● **Data rows**
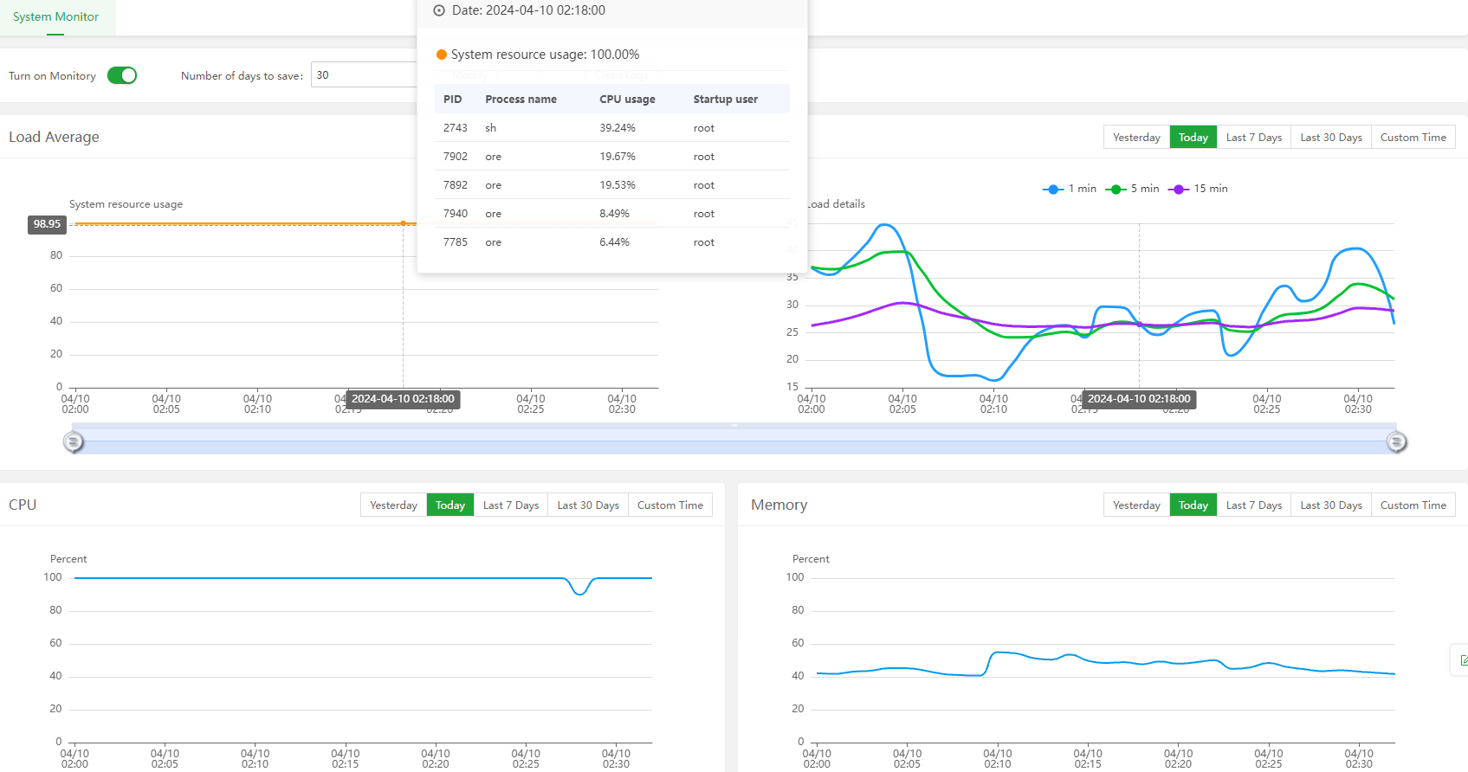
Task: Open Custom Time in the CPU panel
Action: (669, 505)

--

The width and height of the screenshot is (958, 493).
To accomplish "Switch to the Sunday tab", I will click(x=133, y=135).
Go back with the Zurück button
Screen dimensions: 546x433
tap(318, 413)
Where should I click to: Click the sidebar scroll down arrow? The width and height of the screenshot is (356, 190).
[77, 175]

● **What needs to be done**
Revise the rows between the lines holding "The width and height of the screenshot is (958, 493)." and "tap(318, 413)", inclusive, so that "Sunday" becomes "Monday" and nothing else changes.

● **Answer to this task**
The width and height of the screenshot is (958, 493).
To accomplish "Switch to the Monday tab", I will click(x=133, y=135).
Go back with the Zurück button
Screen dimensions: 546x433
tap(318, 413)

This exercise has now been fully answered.